Esse senso de chamado é inerente à nossa experiência humana? Não sei se a resposta cabe ao cientista ou ao psicoterapeuta presentes aqui no autor dessas mal tecladas linhas, mas vou dedicar esse texto a essa reflexão.
Jane descreve, em uma entrevista para o canal do Youtube, “The Well”, uma experiência fundamental na sua infância: quando tinha quatro anos, sua mãe a levou para uma fazenda e ela viu um ovo, ao visitar o galinheiro de lá. Perguntou para a sua mãe como que a galinha colocava o ovo, e sua mãe desconversou. A menina Jane já tinha em si a semente da Dra Jane Goodall, porque não gostou da resposta e resolveu investigar as galinhas por conta própria. Seguiu uma galinha marrom até seu poleiro e lá ficou por horas. Quando as pessoas já procuravam a criança, meio em desespero, a menina reaparece cheia de penas e conta para sua mãe a sua aventura. E, sobretudo, descreve detalhadamente tudo o que viu, no maravilhoso processo de colocação do ovo que a galinha observada realizara. Nesse ponto eu destaco um ponto essencial da sua história: a sua mãe, no final dos anos trinta do século passado, poderia ter dado uma bronca na menina e mandado parar com aquela bobagem de sumir para observar galinhas. Seria uma reação cabível hoje, com pais supervigilantes e constantemente apavorados. Mas não foi essa a reação dela. A sua mãe ouviu atentamente a descrição, com uma ponta de orgulho. Nesse episódio, ela vivenciou pela primeira vez o Método Científico: você tem uma pergunta, a resposta não é correta, estuda o fenômeno, descreve o que acontece, vê o resultado e descreve como aquilo ocorre.

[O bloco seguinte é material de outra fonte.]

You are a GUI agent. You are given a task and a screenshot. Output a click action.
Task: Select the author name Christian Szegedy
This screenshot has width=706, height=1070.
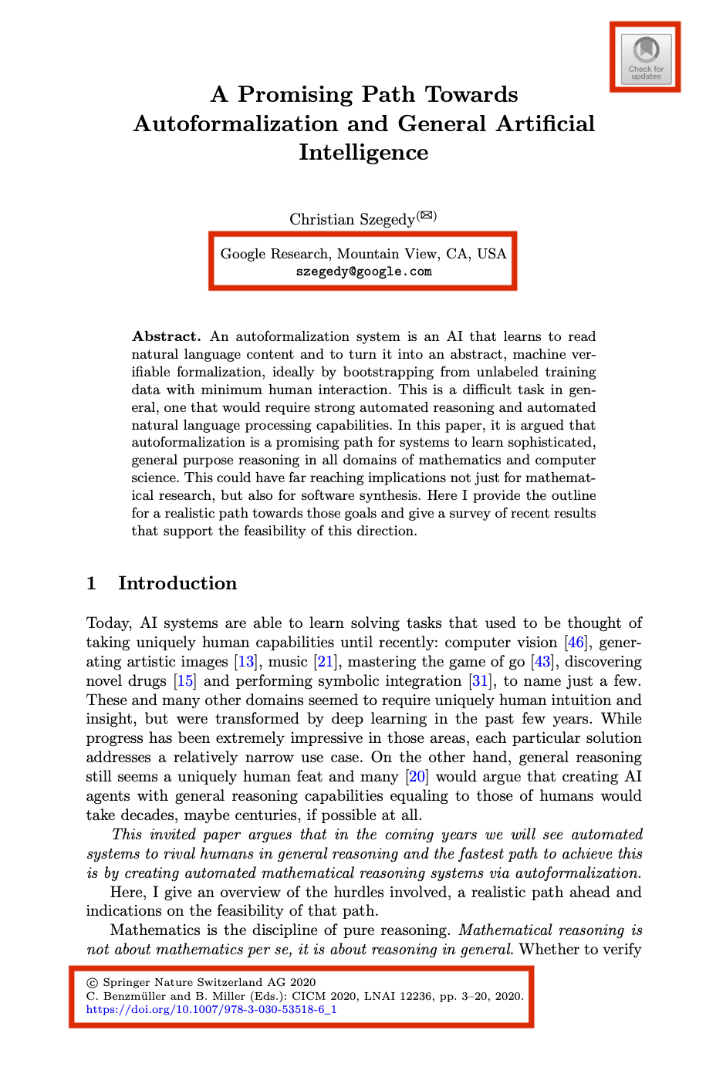pyautogui.click(x=352, y=219)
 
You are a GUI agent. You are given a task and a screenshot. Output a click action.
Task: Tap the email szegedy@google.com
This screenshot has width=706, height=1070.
pyautogui.click(x=363, y=272)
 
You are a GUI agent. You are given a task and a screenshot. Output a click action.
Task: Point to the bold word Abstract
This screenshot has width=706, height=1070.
pyautogui.click(x=166, y=336)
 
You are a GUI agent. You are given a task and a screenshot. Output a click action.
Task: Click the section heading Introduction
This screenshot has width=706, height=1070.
pyautogui.click(x=177, y=583)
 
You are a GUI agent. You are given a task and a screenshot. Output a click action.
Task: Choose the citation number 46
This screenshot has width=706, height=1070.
pyautogui.click(x=576, y=643)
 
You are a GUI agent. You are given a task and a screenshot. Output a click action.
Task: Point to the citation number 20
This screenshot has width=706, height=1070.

Jane Goodall é uma primatologista, pioneira na área, e nos anos sessenta passou muitos anos nas florestas da Tanzânia estudando chimpanzés e suas relações sociais e afetivas. Ela descreve esse período como a época mais feliz de sua vida. Hoje se dedica a uma fundação para promover a preservação das florestas onde vivem seus amados chimpanzés e todo esse maravilhoso ecossistema. Mas não é disso que vamos falar nesse texto. Vamos falar sobre o Daimon.
Daimon não é demônio. É, na Mitologia Grega, o espírito que deseja, que revela o caminho do Herói. Daimon é o Gênio, não o da Lâmpada, mas aquele que sussurra para que lado devemos seguir para desenvolver nosso potencial. Se a nossa vida é uma semente que pode, ou não, florescer, então o Daimon é aquela força invisível que transforma uma pequena semente em uma árvore. É uma força do que o psiquiatra Carl Jung chamou de Individuação.

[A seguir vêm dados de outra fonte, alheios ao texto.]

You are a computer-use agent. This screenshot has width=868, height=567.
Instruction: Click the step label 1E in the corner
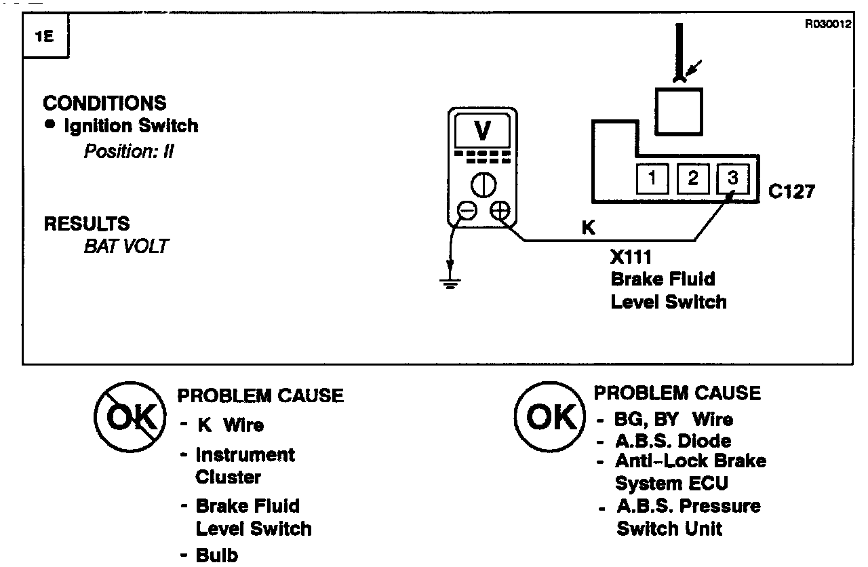pyautogui.click(x=45, y=37)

Jane Goodall disse para sua incrível mãe, aos dez anos de idade, que “quando crescer vou para a África”. Em vez de responder, como uma mãe da época faria, “deixa de bobagem e vá se preparar para arrumar um marido”, sua mãe respondeu: “se você quer isso, vai ter que estudar, se preparar muito, agarrar todas as oportunidades e, eventualmente, vai conseguir realizar seu sonho. Um manual completo para trazer à realidade o sonho do Daimon, o sussurro do Gênio.
Isso pode parecer um daqueles textos chatos e motivacionais, de “siga o seu sonho”. Não é a intenção. Mas acho que a mãe de Jane Goodall um verdadeiro manual de como ouvir, direcionar e dar suporte para o Gênio sussurrando no ouvido de sua filha. Sem dúvida, foi obra do Gênio invisível e do mistério da vida colocar na mesma família essas mulheres extraordinárias e muito adiante de seu tempo.
*Marco Antonio Spinelli é médico, com mestrado em psiquiatria pela Universidade São Paulo, psicoterapeuta de orientação junguiana e autor do livro “Stress o coelho de Alice tem sempre muita pressa”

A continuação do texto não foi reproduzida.